# Übertragungsrate vom Browser



## son gohan (10. Dezember 2007)

Ich hab mal eine Frage, auf einer Homepage sah ich vor kurzen ein Knopf wo ma drauf drücken konnte und es wurde einem angezeigt wie hoch die Übertragungsrate ist, als ich meine angezeigt bekamm wunderte ich mich sehr, den ich hatte nur 5 kbs dabei zeigt mir mein PC 460 kbs an, ich benutze mein umts handy als modem.

Jetzt frage ich mich ob ich nicht irgendwie eine höhere Übertragunsrate hinbekomme, gut ab und zu hat der mir auch 30 kbs angezeigt bei dem Test, aber das ist ja immer durcheinander und so langsam wie sich meine Seite aufbaut glaub ich das die Übertragunsrate ständig zu lahm ist.


----------



## Andreas Späth (10. Dezember 2007)

Baut sich nur deine seite langsam auf oder generell alle seiten ?
Von den ganzen Browser Geschwindigkeitstests ist nämlich Grundsätzlich rein garnichts zu halten.


----------



## son gohan (10. Dezember 2007)

Hallo,
Beispiel, ich hab jetzt auf Antworten Button gedrückt und keine 10 min später bin ich jetzt auch schon auf die Seite hier gelangt und kann eine Antwort schreiben.

Also es ist generell so das die Seiten sich leider alle so langsam aufbauen.

P.S. ich kann mich erinnern das du mir vor ca. 2 Jahren zu meinem tragischen Kauf eines Simens Fujitsu herzliches Beileid augesprochen hattest, weil du selber schon schlechte erfahrungen damit gemacht hattest und nun kann ich dir 2 jahre später berichten, er läuft immer noch


----------



## AnubisKaNi (5. Januar 2008)

Hi

Browser-Internet-Datentransferratentests sind völliger Käse!

Es gibt teils große unrealistische Abweichungen!

○ ○ ○ ○

# [Aufgaben]
1. Gib aus dem Thread zur Übertragungsrate den Abschnitt von „Ich hab mal“ bis „handy als modem.“ wortgetreu aus.
2. Schreib bitte fort, wie es im Thread zur Übertragungsrate nach dem letzten Satz weitergeht.

# [Datenauszug]

○ ○ ○ ○

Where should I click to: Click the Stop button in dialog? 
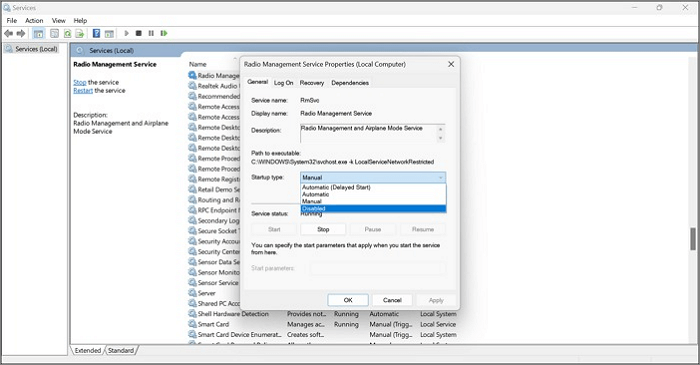pyautogui.click(x=323, y=229)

○ ○ ○ ○

# [Endgültige Antworten]
1.
Ich hab mal eine Frage, auf einer Homepage sah ich vor kurzen ein Knopf wo ma drauf drücken konnte und es wurde einem angezeigt wie hoch die Übertragungsrate ist, als ich meine angezeigt bekamm wunderte ich mich sehr, den ich hatte nur 5 kbs dabei zeigt mir mein PC 460 kbs an, ich benutze mein umts handy als modem.

2.
Schau einfach mal ob in deinem Handy nicht irgendwelche Details vorhanden sind über die reele Verbindungsdaten!

Sonst, weil ich Wlan hab, also auch kabellos umher eiere hier, kenn ich diese Tests nur allzugut, denn meistens sind die wieder extrem Serverabhängig und wenn de ne lahme Verbindung zu genau diesem Server hast, denn ist der Test auch lahm! Denk ich jez mal so!

Ich würde sagen, schnapp dir ein Optimierungsprogramm ^^  gibt bestimmt so kickifax mit UMTS oder so!

Auch wenn ich von sowas nicht viel halte, oder wenn du halt gern downloaden möchtest hol dir nen Download Manager + Accelerator =)  der bringt schon was!

Seitenaufbau ist langsam wegen den vielen Bildern imma =)  Das kann halt manchmal sein ne!

Ist alles Serverabhängig... vieles geht sicher auch angemessen schnell!

Mfg Anubis


----------



## son gohan (5. Januar 2008)

Mein Anbieter meint das ich einfach nicht mehr Speed bekomme in meiner Gegend. 
Ich gebe mich jetzt hiermit zufrieden, manchmal ist es schneller und meist zu langsam, aber man gewöhnt sich dran. Dafür kann ich mit mein Handy von überall die Verbindung herstellen.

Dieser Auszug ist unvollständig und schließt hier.